Jonathan Corbet lwn-ft at lwn.net
Wed Sep 26 19:01:57 UTC 2007


In the previous episode, Our Hero was wondering why it is that, with
current rawhide on x86_64, X clients would, on occasion, be abruptly
disconnected from the server.  This problem seems to afflict panel
applets most often, which is OK - GNOME happily offers to restart them
and life is good.  Sometimes more important applications get unplugged,
though, and, once, the core session manager got blown off, abruptly
shutting down everything.  It's good the children were not in the house
when that happened.

Such events have provided a certain motivation to track down the
problem.  After some digging, I have a suspect: gnash, or the
interaction between gnash and X.org.

I've been known to go to finance.google.com to check the status of a
specific (non-Linux-related) stock that I own.  That page is set up to
automatically reload, and it nicely puts the price in the title, so just
leaving a tab there yields a poor-man's stock ticker.  And, believe me,
somebody with my investing skills tends to be a poor man.

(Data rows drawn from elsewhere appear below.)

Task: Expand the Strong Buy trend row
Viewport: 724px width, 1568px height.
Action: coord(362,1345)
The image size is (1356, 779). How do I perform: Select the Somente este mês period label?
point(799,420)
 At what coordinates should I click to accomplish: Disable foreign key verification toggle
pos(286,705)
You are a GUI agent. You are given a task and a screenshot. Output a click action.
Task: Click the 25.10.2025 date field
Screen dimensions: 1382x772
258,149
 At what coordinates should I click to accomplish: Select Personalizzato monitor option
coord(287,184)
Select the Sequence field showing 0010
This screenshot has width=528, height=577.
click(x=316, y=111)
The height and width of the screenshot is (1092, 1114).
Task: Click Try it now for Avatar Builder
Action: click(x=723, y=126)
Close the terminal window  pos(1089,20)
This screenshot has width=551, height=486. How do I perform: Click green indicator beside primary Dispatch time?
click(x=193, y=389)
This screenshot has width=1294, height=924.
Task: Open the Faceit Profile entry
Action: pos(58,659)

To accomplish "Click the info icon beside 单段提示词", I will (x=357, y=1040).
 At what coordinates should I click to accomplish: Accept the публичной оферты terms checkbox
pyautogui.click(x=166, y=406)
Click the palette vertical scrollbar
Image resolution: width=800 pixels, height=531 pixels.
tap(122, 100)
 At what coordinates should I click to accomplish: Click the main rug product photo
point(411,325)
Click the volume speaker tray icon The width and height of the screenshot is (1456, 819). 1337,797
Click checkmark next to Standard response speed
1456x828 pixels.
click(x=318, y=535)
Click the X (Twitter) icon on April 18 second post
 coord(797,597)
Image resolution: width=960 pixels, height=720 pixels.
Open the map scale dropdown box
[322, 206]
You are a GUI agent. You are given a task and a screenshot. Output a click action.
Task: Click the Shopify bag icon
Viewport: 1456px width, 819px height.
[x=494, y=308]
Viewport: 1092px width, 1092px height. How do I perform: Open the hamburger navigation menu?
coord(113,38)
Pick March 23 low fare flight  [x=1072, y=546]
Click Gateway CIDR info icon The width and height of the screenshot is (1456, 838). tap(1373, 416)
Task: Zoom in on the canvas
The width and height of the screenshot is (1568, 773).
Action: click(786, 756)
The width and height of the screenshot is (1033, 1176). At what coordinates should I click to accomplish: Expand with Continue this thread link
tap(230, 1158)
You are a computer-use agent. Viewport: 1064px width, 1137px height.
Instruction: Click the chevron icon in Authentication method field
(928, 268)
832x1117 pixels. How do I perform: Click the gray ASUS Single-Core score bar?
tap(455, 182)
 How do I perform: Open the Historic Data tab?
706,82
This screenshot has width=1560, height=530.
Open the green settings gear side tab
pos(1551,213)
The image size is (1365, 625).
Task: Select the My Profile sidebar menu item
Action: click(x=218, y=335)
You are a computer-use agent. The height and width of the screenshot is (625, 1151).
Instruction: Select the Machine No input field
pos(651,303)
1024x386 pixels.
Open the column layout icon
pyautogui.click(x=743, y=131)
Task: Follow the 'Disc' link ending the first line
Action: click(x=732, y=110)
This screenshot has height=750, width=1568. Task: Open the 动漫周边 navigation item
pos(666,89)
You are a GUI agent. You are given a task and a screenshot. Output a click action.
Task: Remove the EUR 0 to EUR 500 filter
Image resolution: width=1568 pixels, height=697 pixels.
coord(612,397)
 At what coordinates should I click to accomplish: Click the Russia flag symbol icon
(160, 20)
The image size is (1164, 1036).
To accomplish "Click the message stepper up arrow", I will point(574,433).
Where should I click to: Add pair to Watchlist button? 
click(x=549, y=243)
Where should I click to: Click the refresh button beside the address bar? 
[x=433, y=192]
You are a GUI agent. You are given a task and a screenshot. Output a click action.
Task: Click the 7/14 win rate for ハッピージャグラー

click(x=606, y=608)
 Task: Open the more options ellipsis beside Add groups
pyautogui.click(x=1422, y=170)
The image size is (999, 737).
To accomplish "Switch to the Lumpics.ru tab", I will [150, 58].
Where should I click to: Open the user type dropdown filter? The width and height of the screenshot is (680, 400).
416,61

That page is heavy with Google's infatuation with Flash-based
interfaces.  I have the gnash and gnash-plugin packages installed
(currently version 0.8.1-5.fc8); the plugin makes a valiant, though
fruitless effort to display the content on the google page.  In the
process, I have come to notice, it causes the X server to constantly
chew up ~40% of the CPU on my system.  I have also come to notice that,
when this particular page is not present in a browser tab, the problem
with random X disconnects goes away.

So my hypothesis is that gnash is somehow stressing X to the point that
X starts dropping connections.  Any thoughts on a next step in tracking
this down?

Meanwhile, my stocks refuse to go up whether I'm watching their price or
not, so I've concluded that I can do without finance.google.com for now.